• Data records
-- Opening Marker --

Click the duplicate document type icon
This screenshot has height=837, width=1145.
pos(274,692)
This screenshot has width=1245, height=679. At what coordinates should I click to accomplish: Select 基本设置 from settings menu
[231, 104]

-- Closing Marker --

Send back all of the entries exactly, with nothing missing.

Click the duplicate document type icon
This screenshot has height=837, width=1145.
pos(274,692)
This screenshot has width=1245, height=679. At what coordinates should I click to accomplish: Select 基本设置 from settings menu
[231, 104]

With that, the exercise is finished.